El agua viva que Jesús promete es de otra clase, es el Espíritu de Dios, es aquel amor que llena los
corazones. Quien se deja guiar por este Espíritu obtiene la paz y no tiene ya necesidad de cosa alguna. La mujer
de Samaria, al comienzo del diálogo, pensaba en el agua material, no sospechaba en absoluto que pudiera
existir otra clase de agua. Poco a poco, sin embargo, ha comenzado a captar y después a aceptar la propuesta de
Jesús. Su descubrimiento progresivo es cuidadosamente subrayado por el evangelista. Al principio, Jesús es
para ella un simple viajero judío (v. 9); después, se convierte en un señor (v. 11); después es un profeta (v. 19);
seguidamente es el mesías (vv. 25-26); finalmente, con todo el pueblo, lo proclama Salvador del mundo.
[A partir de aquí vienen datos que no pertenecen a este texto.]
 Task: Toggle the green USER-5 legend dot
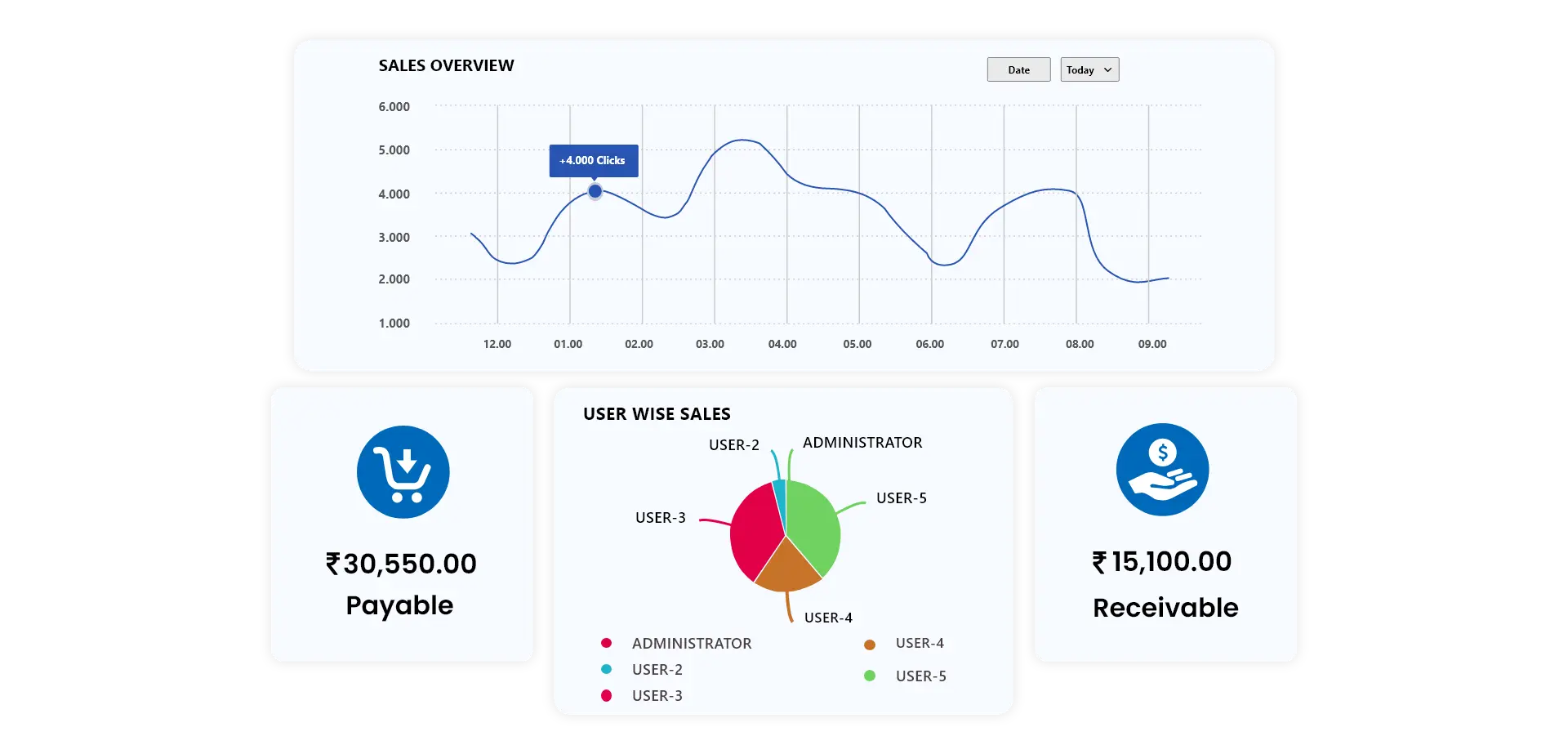pos(870,676)
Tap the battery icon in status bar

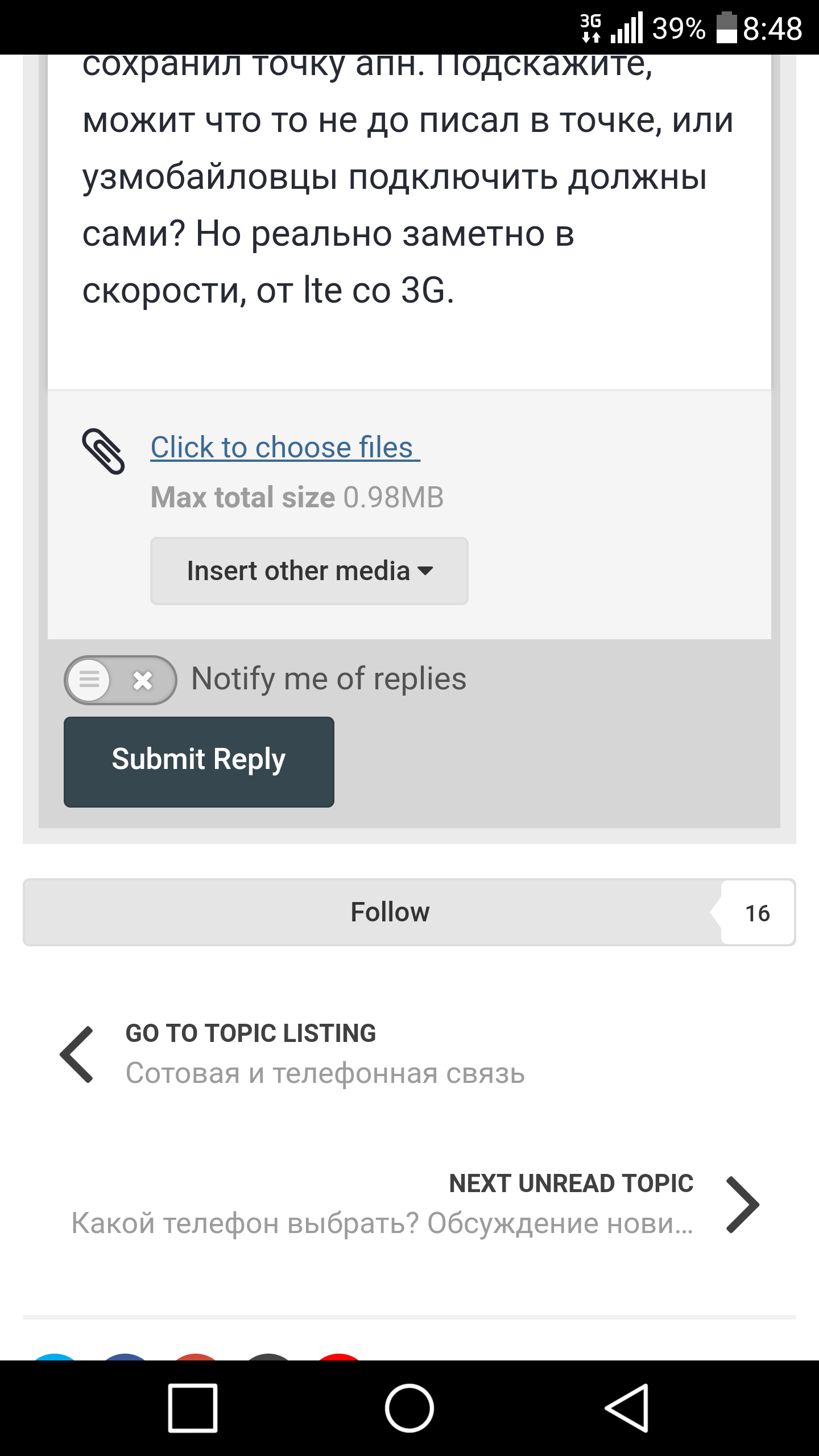726,28
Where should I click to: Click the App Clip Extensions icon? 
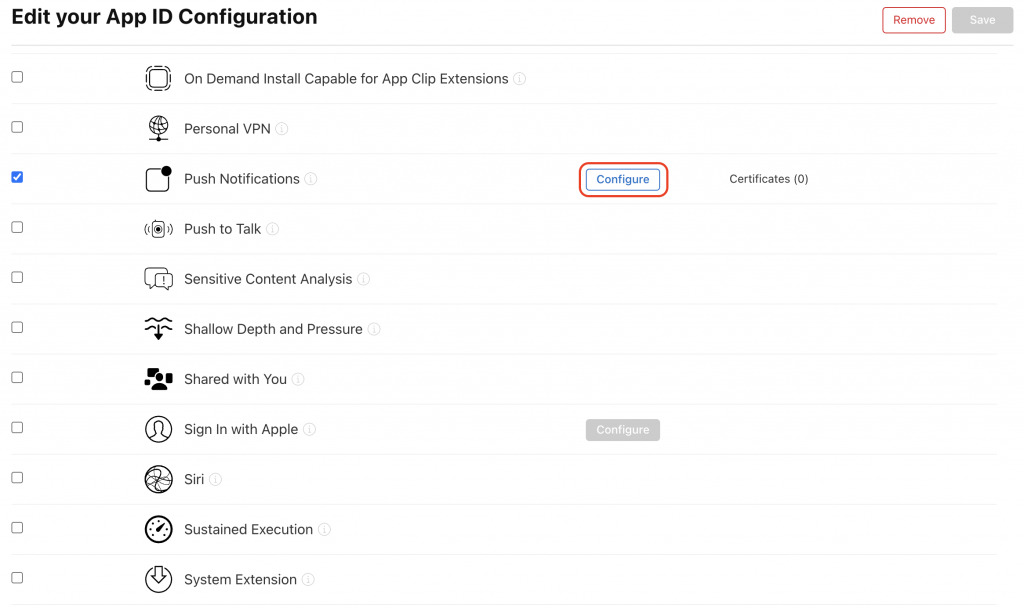(158, 78)
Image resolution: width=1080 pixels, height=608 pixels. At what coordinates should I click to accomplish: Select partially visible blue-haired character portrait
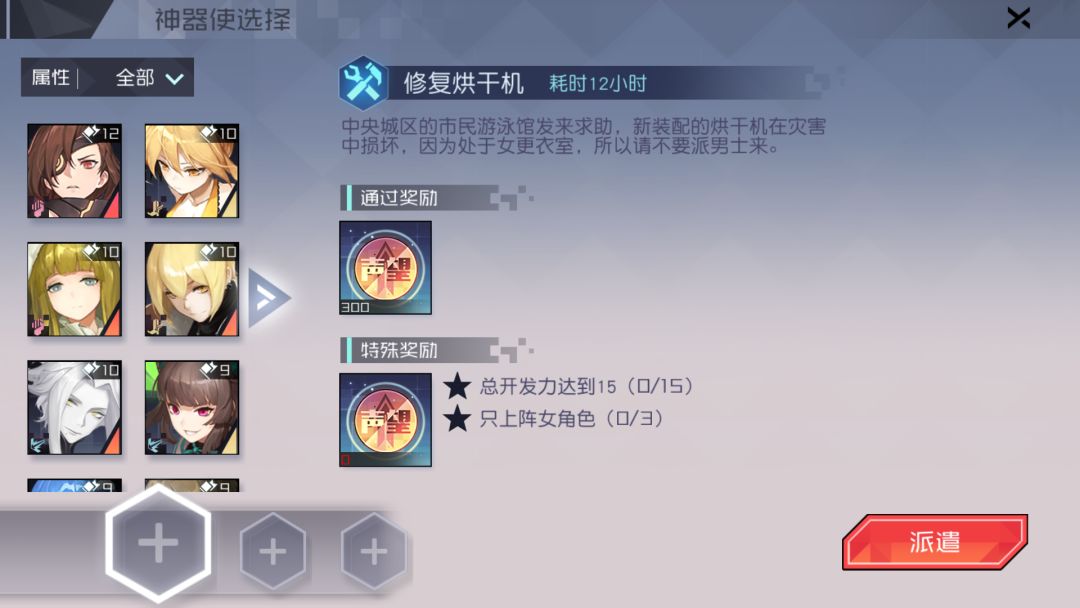74,485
A través del camino espiritual de la mujer de Samaria, Juan quiere presentar a los fieles de su comunidad el
recorrido espiritual propuesto a todo cristiano. Antes de encontrar a Cristo, el hombre está preocupado
solamente de los aspectos materiales de la vida. Son realidades importantes, aun indispensables, pero no
bastan, no pueden constituir el objetivo único y último de la vida. Solo quien encuentra a Cristo, quien
descubre que él es el “Salvador del mundo” y acoge el don de su agua, experimenta que toda hambre y toda sed
pueden ser saciadas. 

La última parte del evangelio (vv. 28-41) presenta la conclusión del camino espiritual de la samaritana y de
todo discípulo. ¿Qué hace esta mujer después de haber encontrado a Cristo? Abandona el cántaro (no le sirve
porque ha encontrado el “agua viva”) y corre a anunciar a otros su descubrimiento y su felicidad. Es la
invitación a ser misioneros, apóstoles, catequistas, a proclamar a todas las gentes la alegría y la paz que prueba
quien encuentra al Señor y bebe su agua.